(TEXT SEGMENT)
# 6111 metal flat revisited



## T-Man (May 16, 2008)

I bought this while the wife chatted with the dealer. Rusted yeah. Scotch brite to the rescue. My helpers want to remind you that the rumors of the swine flu were false. So blue tape around the trucks and some paint grey and red. I leave the Lionel on the sides original.
Next, make some bracketts.


----------



## T-Man (May 16, 2008)

I have a template to start and trace it to the metal. For tools I used tin snips, hammer, vise, pliers, and the dremel wit a cutting wheel.I cut along the top first. Most are rough cuts as I go along I trim for symetry.











The I cut in from the sides. This is where the pin will be made to go through the frame. The two mor cuts to shape the lower end.










I cut down on the inside. The cross cut is done with a dremel cutting wheel. If you want it to hold pipes you need to cut shorter in length from the top. I do a double bend for the end tabs. Then the fit up to mark where the pins need to be for the brackett to sit. You can see the mark in black.










Bend up after cutting the pins. Finally I use a vise for the final bend toward the center of the car.










Finally I trim the uprights, the sides can be off in thickness. My template is off and I have yet to make an exact pair. I like the fact that I can make them higher than the original.Then a paint job and assembly.


----------



## T-Man (May 16, 2008)

*Time for another!*

I bought this one hoping to switch out the caboose parts but the holes are different. The color is more yellow than orange. So I used scotchbrite and rubbing compound.










The left picture is half done on left and dirty to the right side. Last picture completed.
Then a floor shine to finish.









Any ideas on the curious hole by the truck rivet on one side??? Both 6111's have it.











A perfect Match.


----------



## tjcruiser (Jan 10, 2010)

T-Man,

My 6151 with the black-and-white Range Patrol truck uses that very same flatcar. I looked, and it has the same round hole near a truck rivet ... one side only. No idea what it's for. I suspect that the 4 rectangular holes (closer to the car midbody) were for cargo tiedowns on my Range Patrol, and for a pair of two-posted pipe stanchions on the 6111 cars. I see no apparent use of the round hole in the photos in my books on any of the 6111, 6121, or 6151.

TJ


----------



## Big Ed (Jun 16, 2009)

Did you know,

copy and paste,

An interesting note regarding this style flatcar is its use after production of the flatcars cars ended in 1957. A slightly modified version of the flatcar -- specifically the elimination of one end-railing -- eventually became the frame for all work cabooses manufactured by Lionel after 1957. 

Are you sure that is a 6111?

I read something about the hole somewhere in my research travels, but can't it it up again.


----------



## gc53dfgc (Apr 13, 2010)

I would imagine it is for an electrical pick-up for a special version of the car with a lighted or motored load or one that was intended to be but never was.


----------



## Big Ed (Jun 16, 2009)

gc53dfgc said:


> I would imagine it is for an electrical pick-up for a special version of the car with a lighted or motored load or one that was intended to be but never was.



I think you hit the nail on the head!
If they used it for cabooses that would be for the light bulb wire to come up through the frame.


----------



## tjcruiser (Jan 10, 2010)

Sounds entirely plausible to me. Good detective work Ed & GC !!!

TJ


----------



## T-Man (May 16, 2008)

It makes sense for the wire.
The work caboose has different holes. I will get a picture. Done.


----------

(TASK REQUIREMENTS) Translate this sentence from the flatcar thread into Spanish: "I bought this one hoping to switch out the caboose parts but the holes are different." Rely on nothing but the flatcar thread above.

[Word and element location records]

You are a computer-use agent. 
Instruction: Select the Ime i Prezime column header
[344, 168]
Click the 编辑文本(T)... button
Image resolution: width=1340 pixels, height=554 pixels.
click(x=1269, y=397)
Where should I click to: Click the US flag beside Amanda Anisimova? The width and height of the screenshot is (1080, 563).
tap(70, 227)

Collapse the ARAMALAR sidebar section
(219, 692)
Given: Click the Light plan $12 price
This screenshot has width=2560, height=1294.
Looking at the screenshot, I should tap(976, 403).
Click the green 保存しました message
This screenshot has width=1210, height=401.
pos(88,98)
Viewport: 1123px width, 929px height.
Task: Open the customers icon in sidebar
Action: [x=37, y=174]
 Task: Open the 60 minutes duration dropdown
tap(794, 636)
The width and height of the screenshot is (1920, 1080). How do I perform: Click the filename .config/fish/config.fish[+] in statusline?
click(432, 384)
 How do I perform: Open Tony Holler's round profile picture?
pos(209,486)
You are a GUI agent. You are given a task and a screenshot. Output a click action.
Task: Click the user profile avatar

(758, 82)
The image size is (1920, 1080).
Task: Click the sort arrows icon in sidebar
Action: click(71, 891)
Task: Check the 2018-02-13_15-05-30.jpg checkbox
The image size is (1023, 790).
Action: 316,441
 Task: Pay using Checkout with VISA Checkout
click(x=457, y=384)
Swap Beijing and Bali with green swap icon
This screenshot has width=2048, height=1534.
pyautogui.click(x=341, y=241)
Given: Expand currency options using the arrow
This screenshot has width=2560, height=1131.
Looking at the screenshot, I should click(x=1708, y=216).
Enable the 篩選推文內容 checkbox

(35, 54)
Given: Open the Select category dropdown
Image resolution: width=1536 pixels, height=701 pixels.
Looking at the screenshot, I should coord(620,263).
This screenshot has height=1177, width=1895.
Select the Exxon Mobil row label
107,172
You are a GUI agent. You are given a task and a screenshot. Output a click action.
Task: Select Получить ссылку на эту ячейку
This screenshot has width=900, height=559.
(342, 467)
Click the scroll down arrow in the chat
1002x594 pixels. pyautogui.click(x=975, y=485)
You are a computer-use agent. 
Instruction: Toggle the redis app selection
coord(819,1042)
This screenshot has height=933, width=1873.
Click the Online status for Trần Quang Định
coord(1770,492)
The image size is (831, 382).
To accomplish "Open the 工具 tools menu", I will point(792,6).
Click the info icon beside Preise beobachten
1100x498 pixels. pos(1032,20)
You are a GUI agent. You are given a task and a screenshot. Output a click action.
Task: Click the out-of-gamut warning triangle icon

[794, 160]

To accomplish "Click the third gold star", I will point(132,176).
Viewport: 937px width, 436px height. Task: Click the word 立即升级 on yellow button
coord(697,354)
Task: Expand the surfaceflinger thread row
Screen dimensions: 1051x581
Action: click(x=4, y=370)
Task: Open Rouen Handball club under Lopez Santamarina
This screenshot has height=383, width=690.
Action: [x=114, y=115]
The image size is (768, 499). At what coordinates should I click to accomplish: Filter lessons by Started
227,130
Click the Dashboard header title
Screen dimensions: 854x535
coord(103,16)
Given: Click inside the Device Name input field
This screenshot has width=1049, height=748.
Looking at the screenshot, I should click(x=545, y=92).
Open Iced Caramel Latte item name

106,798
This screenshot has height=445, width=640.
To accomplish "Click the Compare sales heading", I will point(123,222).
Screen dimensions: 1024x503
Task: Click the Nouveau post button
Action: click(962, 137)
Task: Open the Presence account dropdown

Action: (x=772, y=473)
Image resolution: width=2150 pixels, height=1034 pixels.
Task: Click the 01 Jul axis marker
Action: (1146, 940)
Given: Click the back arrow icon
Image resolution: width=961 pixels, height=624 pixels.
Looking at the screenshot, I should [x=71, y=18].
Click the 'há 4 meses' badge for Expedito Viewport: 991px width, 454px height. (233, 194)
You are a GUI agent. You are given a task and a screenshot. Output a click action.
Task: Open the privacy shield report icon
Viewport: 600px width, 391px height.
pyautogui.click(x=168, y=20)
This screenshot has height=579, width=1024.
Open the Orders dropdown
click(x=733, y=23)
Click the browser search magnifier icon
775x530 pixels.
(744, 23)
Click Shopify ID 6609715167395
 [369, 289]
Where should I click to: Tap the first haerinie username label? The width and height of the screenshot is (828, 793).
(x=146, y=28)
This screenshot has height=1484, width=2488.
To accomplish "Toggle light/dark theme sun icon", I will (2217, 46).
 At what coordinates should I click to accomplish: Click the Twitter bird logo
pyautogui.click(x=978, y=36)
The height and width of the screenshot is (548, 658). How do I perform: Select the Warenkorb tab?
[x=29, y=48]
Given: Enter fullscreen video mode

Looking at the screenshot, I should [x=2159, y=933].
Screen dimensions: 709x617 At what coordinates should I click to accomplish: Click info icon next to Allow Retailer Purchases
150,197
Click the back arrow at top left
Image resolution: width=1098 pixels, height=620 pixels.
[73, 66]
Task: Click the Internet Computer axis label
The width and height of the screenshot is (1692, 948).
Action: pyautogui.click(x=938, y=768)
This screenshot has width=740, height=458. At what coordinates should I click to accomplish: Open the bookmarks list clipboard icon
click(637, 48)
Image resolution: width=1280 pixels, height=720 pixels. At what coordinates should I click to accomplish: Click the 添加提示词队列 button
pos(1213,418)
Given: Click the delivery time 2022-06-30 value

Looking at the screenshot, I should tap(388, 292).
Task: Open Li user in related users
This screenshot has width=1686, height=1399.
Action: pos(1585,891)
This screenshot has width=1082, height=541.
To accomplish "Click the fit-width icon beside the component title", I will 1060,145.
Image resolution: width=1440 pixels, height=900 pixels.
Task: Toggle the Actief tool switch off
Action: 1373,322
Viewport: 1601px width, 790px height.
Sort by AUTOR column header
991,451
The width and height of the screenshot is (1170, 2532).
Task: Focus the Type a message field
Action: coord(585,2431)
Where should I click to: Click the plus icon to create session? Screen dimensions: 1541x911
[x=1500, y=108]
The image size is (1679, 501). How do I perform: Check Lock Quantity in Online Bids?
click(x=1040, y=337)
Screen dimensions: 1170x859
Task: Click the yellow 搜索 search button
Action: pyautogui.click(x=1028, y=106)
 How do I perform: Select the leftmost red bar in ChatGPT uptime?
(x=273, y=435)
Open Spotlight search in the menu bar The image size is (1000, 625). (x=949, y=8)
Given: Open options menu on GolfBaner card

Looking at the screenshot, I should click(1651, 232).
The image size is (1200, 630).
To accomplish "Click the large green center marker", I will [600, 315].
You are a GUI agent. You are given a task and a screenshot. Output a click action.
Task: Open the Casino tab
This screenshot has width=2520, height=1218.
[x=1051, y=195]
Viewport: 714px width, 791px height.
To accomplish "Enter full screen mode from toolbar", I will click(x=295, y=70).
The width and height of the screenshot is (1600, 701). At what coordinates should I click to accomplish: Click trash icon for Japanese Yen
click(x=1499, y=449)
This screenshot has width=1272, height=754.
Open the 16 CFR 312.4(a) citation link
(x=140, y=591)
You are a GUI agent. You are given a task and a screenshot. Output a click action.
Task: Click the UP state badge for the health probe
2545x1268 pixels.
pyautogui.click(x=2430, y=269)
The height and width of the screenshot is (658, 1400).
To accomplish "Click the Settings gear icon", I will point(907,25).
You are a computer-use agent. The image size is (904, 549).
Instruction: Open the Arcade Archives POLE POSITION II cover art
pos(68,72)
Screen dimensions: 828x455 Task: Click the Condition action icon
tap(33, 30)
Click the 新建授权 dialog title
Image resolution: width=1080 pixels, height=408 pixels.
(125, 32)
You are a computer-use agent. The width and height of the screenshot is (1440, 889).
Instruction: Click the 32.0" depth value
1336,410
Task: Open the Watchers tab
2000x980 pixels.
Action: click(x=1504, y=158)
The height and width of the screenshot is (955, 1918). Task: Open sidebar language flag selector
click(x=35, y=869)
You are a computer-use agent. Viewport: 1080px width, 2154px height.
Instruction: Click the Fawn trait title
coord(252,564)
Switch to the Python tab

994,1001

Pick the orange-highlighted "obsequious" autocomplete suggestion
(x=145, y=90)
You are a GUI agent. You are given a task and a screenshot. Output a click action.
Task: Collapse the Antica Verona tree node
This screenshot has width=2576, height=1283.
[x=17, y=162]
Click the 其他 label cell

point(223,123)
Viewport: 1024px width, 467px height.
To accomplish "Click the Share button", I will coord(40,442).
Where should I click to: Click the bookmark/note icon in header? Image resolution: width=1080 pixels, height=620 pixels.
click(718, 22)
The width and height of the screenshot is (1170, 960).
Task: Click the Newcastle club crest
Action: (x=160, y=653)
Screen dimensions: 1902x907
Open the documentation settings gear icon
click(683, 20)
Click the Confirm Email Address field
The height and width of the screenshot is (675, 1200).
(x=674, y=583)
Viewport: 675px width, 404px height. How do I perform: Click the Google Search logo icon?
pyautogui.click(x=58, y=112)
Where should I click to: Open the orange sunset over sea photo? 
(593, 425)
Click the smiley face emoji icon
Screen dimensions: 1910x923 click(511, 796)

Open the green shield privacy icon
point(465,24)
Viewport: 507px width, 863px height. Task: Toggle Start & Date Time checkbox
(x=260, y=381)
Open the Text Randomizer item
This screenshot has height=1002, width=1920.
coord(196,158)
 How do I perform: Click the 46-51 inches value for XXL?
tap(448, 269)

(RESPONSE BELOW) Compré este con la esperanza de intercambiar las piezas del furgón de cola, pero los agujeros son diferentes.